## start RECORDS TO PROCESS

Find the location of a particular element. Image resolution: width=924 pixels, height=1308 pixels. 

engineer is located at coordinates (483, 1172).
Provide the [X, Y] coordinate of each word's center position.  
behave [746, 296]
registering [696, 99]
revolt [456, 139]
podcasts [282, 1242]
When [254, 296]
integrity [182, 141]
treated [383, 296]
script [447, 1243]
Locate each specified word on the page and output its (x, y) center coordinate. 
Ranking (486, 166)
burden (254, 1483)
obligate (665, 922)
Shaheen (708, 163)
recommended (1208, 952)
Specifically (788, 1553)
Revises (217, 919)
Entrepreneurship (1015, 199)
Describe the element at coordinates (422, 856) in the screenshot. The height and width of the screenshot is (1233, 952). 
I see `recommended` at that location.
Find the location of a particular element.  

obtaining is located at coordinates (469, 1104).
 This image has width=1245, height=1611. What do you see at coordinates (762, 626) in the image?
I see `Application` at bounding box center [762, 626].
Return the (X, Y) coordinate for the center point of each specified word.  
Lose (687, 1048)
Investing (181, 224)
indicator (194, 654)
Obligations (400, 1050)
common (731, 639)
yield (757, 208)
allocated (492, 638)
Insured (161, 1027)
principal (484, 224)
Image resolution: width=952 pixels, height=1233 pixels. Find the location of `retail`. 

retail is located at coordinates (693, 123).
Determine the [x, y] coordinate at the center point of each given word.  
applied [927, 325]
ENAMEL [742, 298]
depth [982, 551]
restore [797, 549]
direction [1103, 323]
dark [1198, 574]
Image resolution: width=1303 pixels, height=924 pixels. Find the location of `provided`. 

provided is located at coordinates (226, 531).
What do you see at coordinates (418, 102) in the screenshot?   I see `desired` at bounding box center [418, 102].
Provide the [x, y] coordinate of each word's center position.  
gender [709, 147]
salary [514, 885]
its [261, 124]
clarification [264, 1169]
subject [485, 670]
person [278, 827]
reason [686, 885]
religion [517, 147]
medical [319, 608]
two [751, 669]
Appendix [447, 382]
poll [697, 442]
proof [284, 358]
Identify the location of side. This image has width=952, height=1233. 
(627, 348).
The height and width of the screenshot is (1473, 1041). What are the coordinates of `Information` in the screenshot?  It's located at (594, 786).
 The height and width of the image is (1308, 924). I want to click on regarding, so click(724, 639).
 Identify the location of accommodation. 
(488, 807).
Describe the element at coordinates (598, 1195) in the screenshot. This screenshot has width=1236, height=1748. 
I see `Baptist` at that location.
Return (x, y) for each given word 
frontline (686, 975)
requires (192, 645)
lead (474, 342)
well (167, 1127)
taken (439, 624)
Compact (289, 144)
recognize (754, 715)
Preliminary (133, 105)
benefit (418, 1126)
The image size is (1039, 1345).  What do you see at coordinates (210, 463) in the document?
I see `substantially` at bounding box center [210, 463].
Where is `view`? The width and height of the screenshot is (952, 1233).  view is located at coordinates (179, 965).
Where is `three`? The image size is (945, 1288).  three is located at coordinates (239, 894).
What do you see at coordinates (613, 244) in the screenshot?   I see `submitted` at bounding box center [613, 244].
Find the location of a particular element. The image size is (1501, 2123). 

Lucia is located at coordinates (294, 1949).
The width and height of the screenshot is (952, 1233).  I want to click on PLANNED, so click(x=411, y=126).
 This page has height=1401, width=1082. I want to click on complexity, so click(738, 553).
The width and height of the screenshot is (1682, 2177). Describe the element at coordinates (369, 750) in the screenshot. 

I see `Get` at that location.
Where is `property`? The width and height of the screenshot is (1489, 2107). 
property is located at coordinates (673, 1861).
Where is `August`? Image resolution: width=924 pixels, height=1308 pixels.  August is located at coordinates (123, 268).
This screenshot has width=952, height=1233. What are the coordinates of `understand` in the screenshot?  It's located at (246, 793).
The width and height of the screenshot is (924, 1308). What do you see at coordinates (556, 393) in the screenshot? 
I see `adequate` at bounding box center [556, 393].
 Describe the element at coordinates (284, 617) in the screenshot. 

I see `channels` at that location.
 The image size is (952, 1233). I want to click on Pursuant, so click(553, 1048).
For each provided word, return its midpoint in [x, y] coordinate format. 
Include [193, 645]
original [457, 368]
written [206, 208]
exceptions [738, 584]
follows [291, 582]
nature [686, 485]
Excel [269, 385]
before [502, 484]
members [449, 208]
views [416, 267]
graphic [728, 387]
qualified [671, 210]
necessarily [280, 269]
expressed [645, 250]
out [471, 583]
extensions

## end RECORDS TO PROCESS

=== GIVEN EXERCISE ===
Repeat all of the items above word for word, keeping every line as it appears.

=== THE OUTPUT ===
Find the location of a particular element. Image resolution: width=924 pixels, height=1308 pixels. 

engineer is located at coordinates (483, 1172).
Provide the [X, Y] coordinate of each word's center position.  
behave [746, 296]
registering [696, 99]
revolt [456, 139]
podcasts [282, 1242]
When [254, 296]
integrity [182, 141]
treated [383, 296]
script [447, 1243]
Locate each specified word on the page and output its (x, y) center coordinate. 
Ranking (486, 166)
burden (254, 1483)
obligate (665, 922)
Shaheen (708, 163)
recommended (1208, 952)
Specifically (788, 1553)
Revises (217, 919)
Entrepreneurship (1015, 199)
Describe the element at coordinates (422, 856) in the screenshot. The height and width of the screenshot is (1233, 952). 
I see `recommended` at that location.
Find the location of a particular element.  

obtaining is located at coordinates (469, 1104).
 This image has width=1245, height=1611. What do you see at coordinates (762, 626) in the image?
I see `Application` at bounding box center [762, 626].
Return the (X, Y) coordinate for the center point of each specified word.  
Lose (687, 1048)
Investing (181, 224)
indicator (194, 654)
Obligations (400, 1050)
common (731, 639)
yield (757, 208)
allocated (492, 638)
Insured (161, 1027)
principal (484, 224)
Image resolution: width=952 pixels, height=1233 pixels. Find the location of `retail`. 

retail is located at coordinates (693, 123).
Determine the [x, y] coordinate at the center point of each given word.  
applied [927, 325]
ENAMEL [742, 298]
depth [982, 551]
restore [797, 549]
direction [1103, 323]
dark [1198, 574]
Image resolution: width=1303 pixels, height=924 pixels. Find the location of `provided`. 

provided is located at coordinates (226, 531).
What do you see at coordinates (418, 102) in the screenshot?   I see `desired` at bounding box center [418, 102].
Provide the [x, y] coordinate of each word's center position.  
gender [709, 147]
salary [514, 885]
its [261, 124]
clarification [264, 1169]
subject [485, 670]
person [278, 827]
reason [686, 885]
religion [517, 147]
medical [319, 608]
two [751, 669]
Appendix [447, 382]
poll [697, 442]
proof [284, 358]
Identify the location of side. This image has width=952, height=1233. 
(627, 348).
The height and width of the screenshot is (1473, 1041). What are the coordinates of `Information` in the screenshot?  It's located at (594, 786).
 The height and width of the image is (1308, 924). I want to click on regarding, so click(724, 639).
 Identify the location of accommodation. 
(488, 807).
Describe the element at coordinates (598, 1195) in the screenshot. This screenshot has width=1236, height=1748. 
I see `Baptist` at that location.
Return (x, y) for each given word 
frontline (686, 975)
requires (192, 645)
lead (474, 342)
well (167, 1127)
taken (439, 624)
Compact (289, 144)
recognize (754, 715)
Preliminary (133, 105)
benefit (418, 1126)
The image size is (1039, 1345).  What do you see at coordinates (210, 463) in the document?
I see `substantially` at bounding box center [210, 463].
Where is `view`? The width and height of the screenshot is (952, 1233).  view is located at coordinates (179, 965).
Where is `three`? The image size is (945, 1288).  three is located at coordinates (239, 894).
What do you see at coordinates (613, 244) in the screenshot?   I see `submitted` at bounding box center [613, 244].
Find the location of a particular element. The image size is (1501, 2123). 

Lucia is located at coordinates (294, 1949).
The width and height of the screenshot is (952, 1233).  I want to click on PLANNED, so click(x=411, y=126).
 This page has height=1401, width=1082. I want to click on complexity, so click(738, 553).
The width and height of the screenshot is (1682, 2177). Describe the element at coordinates (369, 750) in the screenshot. 

I see `Get` at that location.
Where is `property`? The width and height of the screenshot is (1489, 2107). 
property is located at coordinates (673, 1861).
Where is `August`? Image resolution: width=924 pixels, height=1308 pixels.  August is located at coordinates (123, 268).
This screenshot has width=952, height=1233. What are the coordinates of `understand` in the screenshot?  It's located at (246, 793).
The width and height of the screenshot is (924, 1308). What do you see at coordinates (556, 393) in the screenshot? 
I see `adequate` at bounding box center [556, 393].
 Describe the element at coordinates (284, 617) in the screenshot. 

I see `channels` at that location.
 The image size is (952, 1233). I want to click on Pursuant, so click(553, 1048).
For each provided word, return its midpoint in [x, y] coordinate format. 
Include [193, 645]
original [457, 368]
written [206, 208]
exceptions [738, 584]
follows [291, 582]
nature [686, 485]
Excel [269, 385]
before [502, 484]
members [449, 208]
views [416, 267]
graphic [728, 387]
qualified [671, 210]
necessarily [280, 269]
expressed [645, 250]
out [471, 583]
extensions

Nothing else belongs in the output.